**The problem**
Here are some records. Print all of them exactly.

**Records contained in a dataset**
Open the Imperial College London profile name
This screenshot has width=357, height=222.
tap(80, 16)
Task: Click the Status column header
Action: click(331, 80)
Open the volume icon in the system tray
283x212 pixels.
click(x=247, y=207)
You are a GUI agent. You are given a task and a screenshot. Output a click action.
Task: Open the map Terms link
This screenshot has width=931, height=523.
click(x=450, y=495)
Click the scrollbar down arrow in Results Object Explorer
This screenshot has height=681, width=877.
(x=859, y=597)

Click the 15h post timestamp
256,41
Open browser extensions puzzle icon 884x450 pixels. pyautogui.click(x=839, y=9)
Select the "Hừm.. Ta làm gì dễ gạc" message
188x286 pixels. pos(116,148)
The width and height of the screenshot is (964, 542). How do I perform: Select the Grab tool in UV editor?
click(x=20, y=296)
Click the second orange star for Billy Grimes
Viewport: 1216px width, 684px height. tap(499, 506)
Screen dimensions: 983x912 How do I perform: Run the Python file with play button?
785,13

**Task result**
Open the Imperial College London profile name
This screenshot has width=357, height=222.
tap(80, 16)
Task: Click the Status column header
Action: click(331, 80)
Open the volume icon in the system tray
283x212 pixels.
click(x=247, y=207)
You are a GUI agent. You are given a task and a screenshot. Output a click action.
Task: Open the map Terms link
This screenshot has width=931, height=523.
click(x=450, y=495)
Click the scrollbar down arrow in Results Object Explorer
This screenshot has height=681, width=877.
(x=859, y=597)

Click the 15h post timestamp
256,41
Open browser extensions puzzle icon 884x450 pixels. pyautogui.click(x=839, y=9)
Select the "Hừm.. Ta làm gì dễ gạc" message
188x286 pixels. pos(116,148)
The width and height of the screenshot is (964, 542). How do I perform: Select the Grab tool in UV editor?
click(x=20, y=296)
Click the second orange star for Billy Grimes
Viewport: 1216px width, 684px height. tap(499, 506)
Screen dimensions: 983x912 How do I perform: Run the Python file with play button?
785,13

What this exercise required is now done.